0
$\begingroup$

Suppose I have two points $A=(x_1,y_1,z_1)$ and $B=(x_2,y_2,z_2)$. Suppose I want to find the equation of the plane equidistant from these points of form $ax+by+cz+d=0$. What is the equation in terms of the coordinates of $A$ and $B$

3 Answers 3

6

Assuming you mean that all points in the plane are equidistant from $A$ and $B$, then notice that the vector $v=\langle x_2-x_1,y_2-y_1,z_2-z_1 \rangle$ is normal to the desired plane. Furthermore, the midpoint of the line segment between $A$ and $B$ must lie in this plane. The midpoint is the point $c=\left(\frac{x_1+x_2}{2},\frac{y_1+y_2}{2},\frac{z_1+z_2}{2}\right)$. Can you come up with the equation for a plane if you have a normal vector and a point that lies in the plane?

2

For calculating a plane you need a point and a normal vector.

A point $P$ of your plane is fore sure the center point of $A$ and $B$. (because of the same distances to $A$ and $B$. $P = \frac{A+B}{2}$

A normal vector $\overrightarrow{n}$ onto the plane is just the vector $\overrightarrow{AB}$. $\overrightarrow{n}=\overrightarrow{AB} = B - A$

Then you can creat your plane with: $\overrightarrow{n}X=\overrightarrow{n}P$

2

If the point $P = (x,y, z)$ is on the bisector plane, then we know $distance(P,A) = distance(P,B)$. Therefore $ (x-x_1)^2 + (y-y_1)^2 + (z-z_1)^2 = (x-x_2)^2 + (y-y_2)^2 + (z-z_2)^2$

If you multiply everything out, you'll find that all the squared terms disappear, and you'll be left with an equation that can be massaged into the form $ax+by+cz+d =0$.

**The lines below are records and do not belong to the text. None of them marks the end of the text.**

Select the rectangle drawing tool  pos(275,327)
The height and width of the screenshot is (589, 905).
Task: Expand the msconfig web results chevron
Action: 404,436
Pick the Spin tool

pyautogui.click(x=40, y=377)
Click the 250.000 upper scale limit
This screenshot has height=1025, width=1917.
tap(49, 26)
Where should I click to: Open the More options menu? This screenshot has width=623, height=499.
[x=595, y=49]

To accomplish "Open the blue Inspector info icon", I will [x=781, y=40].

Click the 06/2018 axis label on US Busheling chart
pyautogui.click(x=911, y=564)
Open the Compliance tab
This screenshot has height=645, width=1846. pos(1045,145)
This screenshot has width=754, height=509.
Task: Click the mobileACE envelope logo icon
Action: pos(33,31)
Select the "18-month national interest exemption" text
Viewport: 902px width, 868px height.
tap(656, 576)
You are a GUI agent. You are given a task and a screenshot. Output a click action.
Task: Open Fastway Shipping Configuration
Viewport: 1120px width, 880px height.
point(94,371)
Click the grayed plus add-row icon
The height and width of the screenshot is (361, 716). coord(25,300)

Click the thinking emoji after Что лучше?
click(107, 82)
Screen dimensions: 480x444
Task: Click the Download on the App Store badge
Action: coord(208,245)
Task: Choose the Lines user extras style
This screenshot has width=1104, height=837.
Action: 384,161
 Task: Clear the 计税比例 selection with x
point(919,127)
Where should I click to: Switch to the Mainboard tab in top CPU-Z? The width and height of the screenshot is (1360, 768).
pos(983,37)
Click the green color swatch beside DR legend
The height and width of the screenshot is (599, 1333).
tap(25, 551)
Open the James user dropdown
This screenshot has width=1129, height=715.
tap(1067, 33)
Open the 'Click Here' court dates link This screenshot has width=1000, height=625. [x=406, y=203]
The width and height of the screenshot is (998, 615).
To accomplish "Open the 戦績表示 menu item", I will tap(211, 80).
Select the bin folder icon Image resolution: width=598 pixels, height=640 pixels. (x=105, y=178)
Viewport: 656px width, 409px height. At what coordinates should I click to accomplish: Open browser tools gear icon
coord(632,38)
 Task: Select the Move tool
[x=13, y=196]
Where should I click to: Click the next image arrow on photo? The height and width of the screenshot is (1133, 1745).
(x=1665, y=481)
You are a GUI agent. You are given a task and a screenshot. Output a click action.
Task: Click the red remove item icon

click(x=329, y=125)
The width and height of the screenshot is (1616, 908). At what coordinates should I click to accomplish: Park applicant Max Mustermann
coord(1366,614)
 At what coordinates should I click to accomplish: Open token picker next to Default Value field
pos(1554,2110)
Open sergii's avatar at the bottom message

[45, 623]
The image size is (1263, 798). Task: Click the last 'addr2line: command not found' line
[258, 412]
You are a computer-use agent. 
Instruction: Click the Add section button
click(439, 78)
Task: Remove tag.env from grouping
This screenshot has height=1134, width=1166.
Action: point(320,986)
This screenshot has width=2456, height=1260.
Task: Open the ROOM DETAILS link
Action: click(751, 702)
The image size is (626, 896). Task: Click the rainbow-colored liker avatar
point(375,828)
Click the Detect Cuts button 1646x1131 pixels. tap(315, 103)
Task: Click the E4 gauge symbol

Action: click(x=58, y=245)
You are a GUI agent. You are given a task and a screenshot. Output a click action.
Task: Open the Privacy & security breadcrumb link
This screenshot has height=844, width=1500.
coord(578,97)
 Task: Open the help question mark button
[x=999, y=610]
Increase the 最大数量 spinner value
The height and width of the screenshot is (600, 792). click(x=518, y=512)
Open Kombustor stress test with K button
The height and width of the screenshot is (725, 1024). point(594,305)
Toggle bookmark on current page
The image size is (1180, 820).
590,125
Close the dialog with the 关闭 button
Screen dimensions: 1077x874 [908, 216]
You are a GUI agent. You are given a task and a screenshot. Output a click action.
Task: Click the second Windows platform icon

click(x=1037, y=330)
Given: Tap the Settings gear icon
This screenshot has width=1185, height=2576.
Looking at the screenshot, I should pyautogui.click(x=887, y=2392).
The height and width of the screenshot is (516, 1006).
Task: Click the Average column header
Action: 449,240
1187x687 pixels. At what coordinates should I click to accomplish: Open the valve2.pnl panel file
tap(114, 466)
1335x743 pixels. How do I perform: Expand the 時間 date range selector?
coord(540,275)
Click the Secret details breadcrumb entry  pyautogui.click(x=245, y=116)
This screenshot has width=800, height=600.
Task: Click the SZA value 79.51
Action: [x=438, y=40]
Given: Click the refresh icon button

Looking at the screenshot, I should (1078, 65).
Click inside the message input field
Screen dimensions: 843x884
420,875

Alternatively, there is a geometric approach: we know that the plane passes through the point that's half way between $A$ and $B$. This is the point $(A+B)/2$.

Also we know that the normal vector of the plane is the vector between $A$ and $B$, which is $B-A$.

Then, maybe you know how to get the equation of a plane if you have its normal vector and a point that lies on it ?